My heart soared at seeing it. “Where did you get it?” I asked.
“I don’t know,” he said with a surprising smile on his calm face. “It arrived via a courier just as I was about to come back here. He told me to give him the other one and he ran off with it.”
There was a box as well, and a note inside.
Use the black co
al mask for two minutes and wash it off before applying your makeup. – Apricot
I read it out loud to Sota. “Why is she doing this?”
“I thought that would be obvious,” he said and put the kimono down on the table delicately.
I raised my eyebrows curiously at him. “I helped her, but I thought she was with the emperor, getting inspected. She wouldn’t have time for this.”
“It must have gone well,” he said. “She was able to send this along.”
I touched the delicate silk between my fingers. The material shimmered. I was in awe of her generosity.
I hoped she had done well, but what did it mean if she was able to send a servant in to give me this?
Sota left the room again and brought back the cage with the Taka singing inside.
He put it down on the examination table and turned to me. “Mizuki,” he said quietly.
I started to get undressed, thinking he wanted me to hurry things along.
He approached me, taking my hands into his. “I just wanted to tell you, from this point on, things will change.”
“I know,” I said. “I feel changed.”
His blue eyes locked on my face and his lips twitched. “I mean you will have to make choices as to who follows you into the Immortal City. I hope I’ve done a good job.”
Did he doubt it? “You’ve done so much for me,” I said. “You helped me get here and believed in me when I didn’t.”
“I tried to instill confidence. Sometimes I didn’t succeed as well as I should have. Ryuu and Shima sometimes did more than I could.”

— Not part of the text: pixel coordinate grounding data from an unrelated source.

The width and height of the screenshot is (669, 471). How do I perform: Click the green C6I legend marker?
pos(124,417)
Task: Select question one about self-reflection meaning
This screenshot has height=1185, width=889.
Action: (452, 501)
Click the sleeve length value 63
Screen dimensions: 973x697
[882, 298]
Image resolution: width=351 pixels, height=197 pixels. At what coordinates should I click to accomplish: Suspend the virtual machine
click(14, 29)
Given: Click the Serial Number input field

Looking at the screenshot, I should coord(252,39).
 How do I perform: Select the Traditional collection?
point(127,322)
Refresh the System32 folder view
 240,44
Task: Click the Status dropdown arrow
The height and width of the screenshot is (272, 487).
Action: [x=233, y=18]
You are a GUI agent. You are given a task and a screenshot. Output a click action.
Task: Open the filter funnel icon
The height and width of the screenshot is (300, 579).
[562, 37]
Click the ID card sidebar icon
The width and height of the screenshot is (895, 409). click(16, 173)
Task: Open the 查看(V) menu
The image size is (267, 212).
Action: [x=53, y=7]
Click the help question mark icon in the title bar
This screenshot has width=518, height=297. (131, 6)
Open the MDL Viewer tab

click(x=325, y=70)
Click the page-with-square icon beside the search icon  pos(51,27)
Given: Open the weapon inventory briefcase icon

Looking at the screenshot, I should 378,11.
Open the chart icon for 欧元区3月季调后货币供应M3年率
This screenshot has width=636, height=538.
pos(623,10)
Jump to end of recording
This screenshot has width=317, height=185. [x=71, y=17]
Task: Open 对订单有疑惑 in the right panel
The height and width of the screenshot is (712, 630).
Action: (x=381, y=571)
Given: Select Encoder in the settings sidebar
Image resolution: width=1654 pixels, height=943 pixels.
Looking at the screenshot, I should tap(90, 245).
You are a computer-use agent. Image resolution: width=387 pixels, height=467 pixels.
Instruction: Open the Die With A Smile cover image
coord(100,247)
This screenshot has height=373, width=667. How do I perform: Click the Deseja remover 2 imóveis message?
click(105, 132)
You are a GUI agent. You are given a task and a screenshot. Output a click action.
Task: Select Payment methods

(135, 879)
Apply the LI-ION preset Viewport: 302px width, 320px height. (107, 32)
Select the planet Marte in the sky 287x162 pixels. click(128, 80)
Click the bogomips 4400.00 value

I squeezed his hands. “They learned it from you. I would never have made it this far without all of you. But...I’ll need you inside the Immortal City. We need allies. There is no one I’d trust more than you to join us.”
He seemed pleased with this. “I’ll go where you ask me,” he said in a deeper voice. “Even if it’s back to your home.”
A silent moment passed between us. Our gazes locked and I stood still.
Slowly, he leaned in, and when I thought he meant to kiss my cheek, he turned his face and kissed my lips. Just once.